## [Data records]
◇ ◇ ◇ ◇ ◇ ◇ ◇

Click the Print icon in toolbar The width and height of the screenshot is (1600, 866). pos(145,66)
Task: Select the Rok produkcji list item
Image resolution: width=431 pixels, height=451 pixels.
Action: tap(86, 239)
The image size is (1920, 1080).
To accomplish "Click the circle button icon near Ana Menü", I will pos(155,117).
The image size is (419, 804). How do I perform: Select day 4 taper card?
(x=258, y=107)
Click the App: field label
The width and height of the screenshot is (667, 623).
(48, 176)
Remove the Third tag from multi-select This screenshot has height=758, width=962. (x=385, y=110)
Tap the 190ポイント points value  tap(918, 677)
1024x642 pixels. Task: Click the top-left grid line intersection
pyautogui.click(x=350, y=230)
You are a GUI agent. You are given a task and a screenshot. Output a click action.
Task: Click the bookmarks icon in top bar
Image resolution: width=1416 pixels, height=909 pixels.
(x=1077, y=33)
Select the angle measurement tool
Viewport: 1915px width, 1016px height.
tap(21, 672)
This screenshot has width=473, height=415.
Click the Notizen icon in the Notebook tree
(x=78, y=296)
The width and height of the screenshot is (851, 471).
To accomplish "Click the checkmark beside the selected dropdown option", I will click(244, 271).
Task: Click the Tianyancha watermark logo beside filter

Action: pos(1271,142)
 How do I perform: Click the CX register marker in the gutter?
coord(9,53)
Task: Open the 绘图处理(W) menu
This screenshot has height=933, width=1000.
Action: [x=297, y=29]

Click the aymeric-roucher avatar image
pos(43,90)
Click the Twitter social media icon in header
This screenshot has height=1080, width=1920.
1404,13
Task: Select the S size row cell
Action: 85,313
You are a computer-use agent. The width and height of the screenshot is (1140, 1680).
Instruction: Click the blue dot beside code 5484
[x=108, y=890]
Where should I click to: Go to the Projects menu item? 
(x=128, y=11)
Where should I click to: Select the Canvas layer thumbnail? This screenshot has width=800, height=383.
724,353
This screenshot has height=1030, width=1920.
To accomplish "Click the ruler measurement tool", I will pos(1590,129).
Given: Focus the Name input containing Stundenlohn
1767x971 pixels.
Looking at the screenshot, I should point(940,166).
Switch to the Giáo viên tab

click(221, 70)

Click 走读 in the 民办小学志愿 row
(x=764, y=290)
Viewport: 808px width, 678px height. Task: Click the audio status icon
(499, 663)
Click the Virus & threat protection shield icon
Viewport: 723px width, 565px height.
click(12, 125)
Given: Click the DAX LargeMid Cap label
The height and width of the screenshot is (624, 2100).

◇ ◇ ◇ ◇ ◇ ◇ ◇

## [WHAT YOU WILL DO]
Going back to the entries above, set down exactly the lines that begin at the one with "This screenshot has width=473, height=415." and end at the one with "Task: Open the 绘图处理(W) menu", both included, and nothing else.

## [WRITTEN SOLUTION]
This screenshot has width=473, height=415.
Click the Notizen icon in the Notebook tree
(x=78, y=296)
The width and height of the screenshot is (851, 471).
To accomplish "Click the checkmark beside the selected dropdown option", I will click(244, 271).
Task: Click the Tianyancha watermark logo beside filter

Action: pos(1271,142)
 How do I perform: Click the CX register marker in the gutter?
coord(9,53)
Task: Open the 绘图处理(W) menu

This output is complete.